提示された文章

収集装置が、付加製造中の情報を収集する(ステップS1)。処理装置11は、収集された情報を取得する(ステップS2)。処理装置11は、情報を用いて、情報が収集された位置における欠陥の有無を判定する(ステップS3)。判定では、収集された情報に含まれる各データが、予め設定された条件と比較される。処理装置11は、欠陥の有無を示す品質データを生成する(ステップS4)。
【0058】
実施形態の利点を説明する。
付加製造により製造された物品に、欠陥が存在することがある。物品の欠陥は、例えばボイドである。欠陥の有無、欠陥の数は、物品の品質と関係する。欠陥が有る又は欠陥の数が多いと、品質が悪いと認定される。品質は、例えば、物品の価格、物品の適用対象などに影響する。又は、品質が悪い物品は、取引対象から除外される。換言すると、物品の価格、適用対象、取引の可否などを決定するために、製造された物品の品質を把握できることが好ましい。
【0059】
製造された物品を非破壊検査し、欠陥の有無、欠陥の数を調べる方法もある。しかし、この方法では、検査に時間と費用を要する。このため、より簡便に、物品の品質を把握できる技術が望まれている。
【0060】
実施形態に係るモニタリングシステム1によれば、収集装置が、付加製造中の情報を収集する。収集装置は、撮像装置21又は温度センサ22である。収集された情報を用いて、処理装置11は、欠陥の有無を判定する。また、処理装置11は、判定結果を含む品質データを生成する。
【0061】
付加製造中に情報を収集することで、物品の製造後に別途検査工程を設ける必要が無い。また、ユーザは、品質データを確認することで、製造された物品における欠陥の可能性を把握できる。例えば、ユーザは、欠陥の存在する可能性、存在しうる欠陥の数などを把握できる。実施形態によれば、付加製造された物品の品質を、より容易に把握できる。
【0062】
また、実施形態に係るモニタリングシステム1は、既に存在する付加製造装置100に、後から追加することができる。既に存在する付加製造装置100にモニタリングシステム1を追加することで、欠陥の判定機能が組み込まれた付加製造装置を新たに購入する場合に比べて、必要な費用を削減できる。
【0063】
品質データは、製造された物品について、欠陥の位置を含むことが好ましい。ユーザは、物品のどの位置に欠陥が存在しうるか、容易に把握できる。また、品質データは、欠陥の判定に使用された画像を含むことが好ましい。ユーザは、処理装置11による判定結果の確からしさを容易に確認できる。ユーザが画像中の欠陥の位置を容易に把握できるように、画像中に、欠陥の位置が印付けされても良い。
【0064】
処理装置11は、予め設定された条件に基づく判定に代えて、欠陥の有無を判定するための第2モデルを用いても良い。第2モデルは、例えばニューラルネットワークを含む。処理装置11は、第1データ又は第2データを取得すると、第2モデルに第1データ又は第2データを入力する。第2モデルは、欠陥の有無を示すデータを出力する。処理装置11は、第2モデルの出力を、判定結果として取得する。第2モデルは、複数の学習データを用いて学習される。学習データは、第1データ、第2データ、及びそれらのデータに対するラベルを含む。ラベルは、欠陥の有無及び欠陥の種類を示す。

依頼内容
[a] 付加製造のモニタリングに関する文章で、収集装置として挙げられている装置は何か。
[b] 付加製造のモニタリングに関する文章を、最後の文の後から書き進めてください。
この後の行は、上の文章とは無関係な別の資料である。

表示情報
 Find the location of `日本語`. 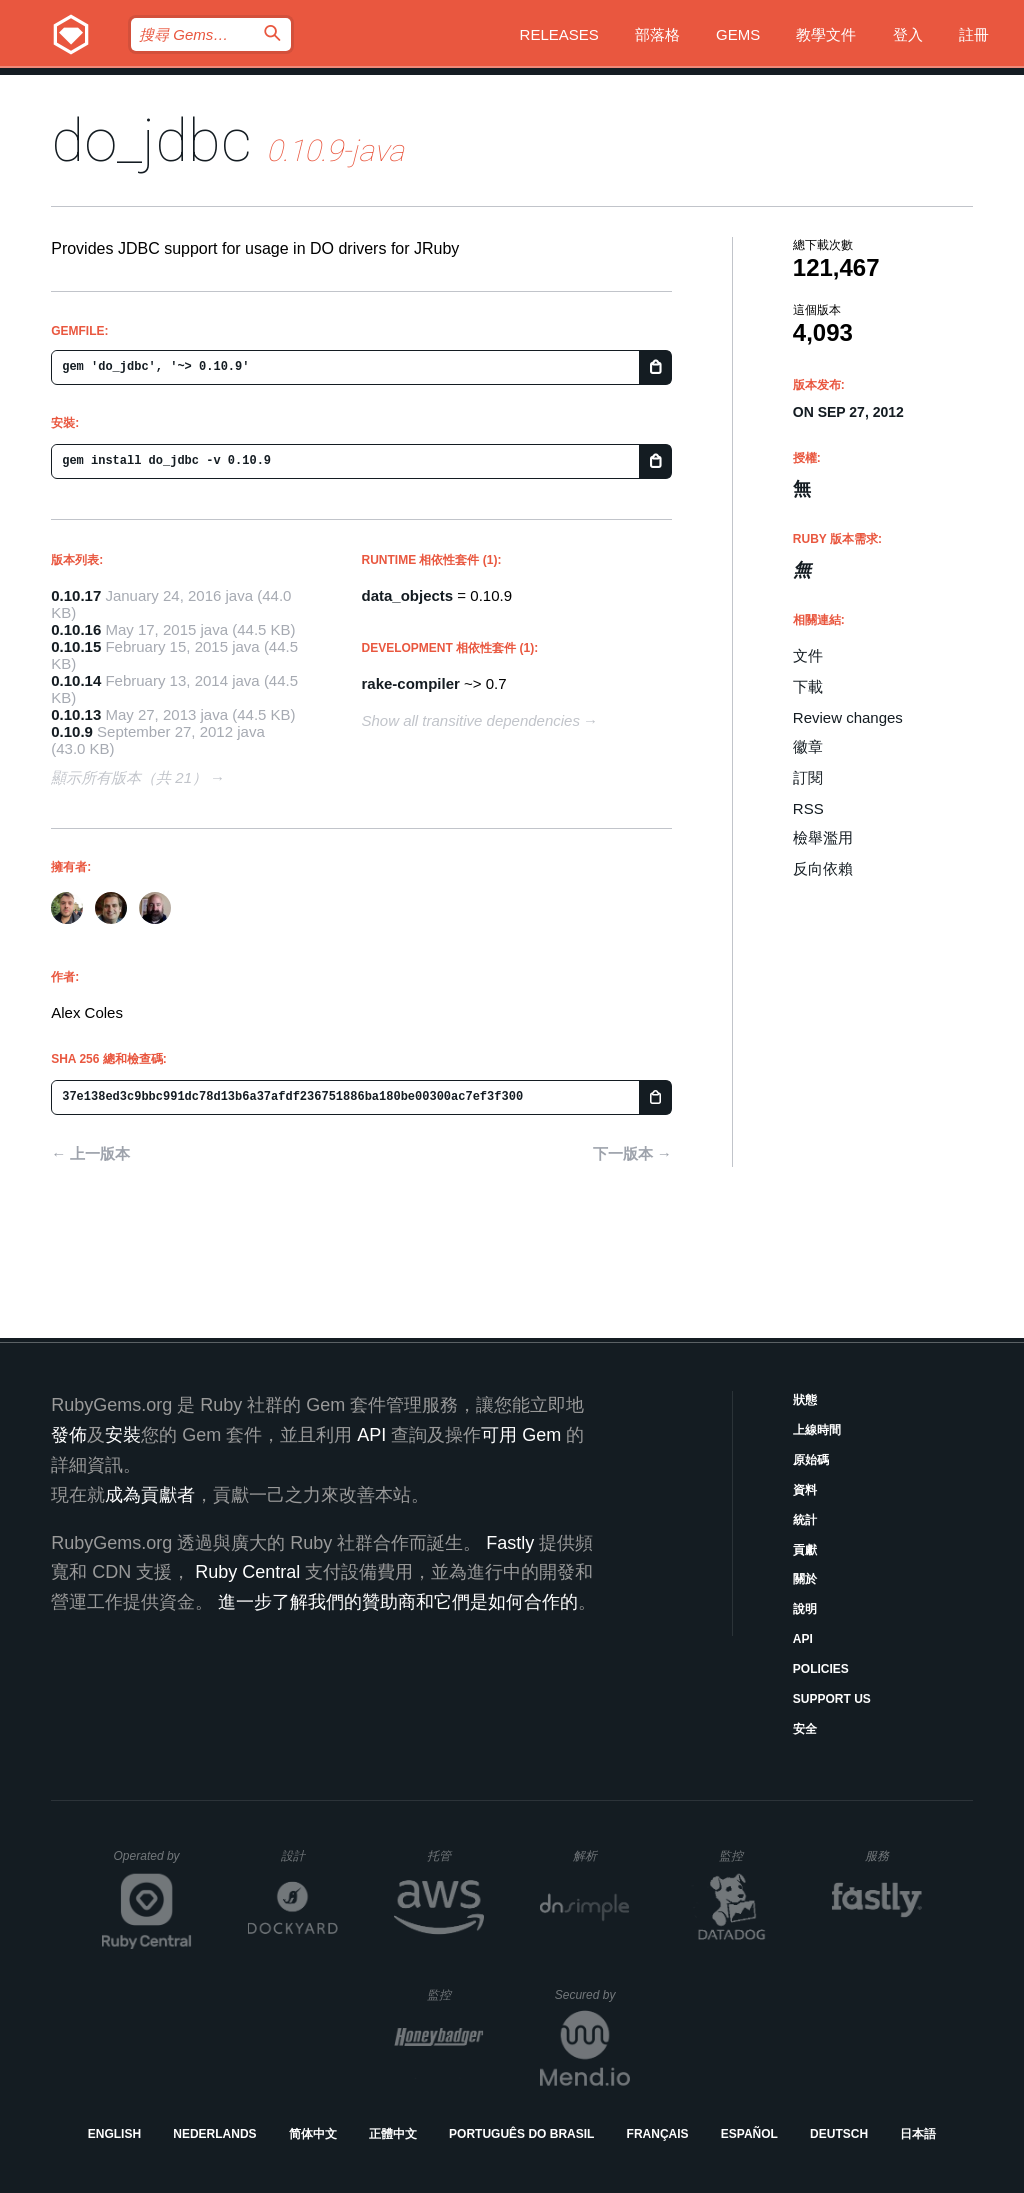

日本語 is located at coordinates (918, 2134).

期待される結果
[a] 撮像装置21又は温度センサ22。

[b]
【0065】
処理装置11は、予め設定された条件に基づく判定と、第2モデルによる判定と、を組み合わせて最終的な判定結果を取得しても良い。例えば、処理装置11は、予め設定された条件に基づいて欠陥が有ると判定される場合、その領域に欠陥が有ると判定する。処理装置11は、予め設定された条件に基づいて欠陥が無いと判定された場合であっても、第1データ又は第2データを第2モデルに入力する。第2モデルによって欠陥の存在が示されると、処理装置11は、その領域に欠陥が有ると判定する。第2モデルを組み合わせることで、条件のみでは判定が難しい欠陥の存在を、より精度良く判定可能となる。
【0066】
図8は、実施形態に係る付加製造システムの構成を表すブロック図である。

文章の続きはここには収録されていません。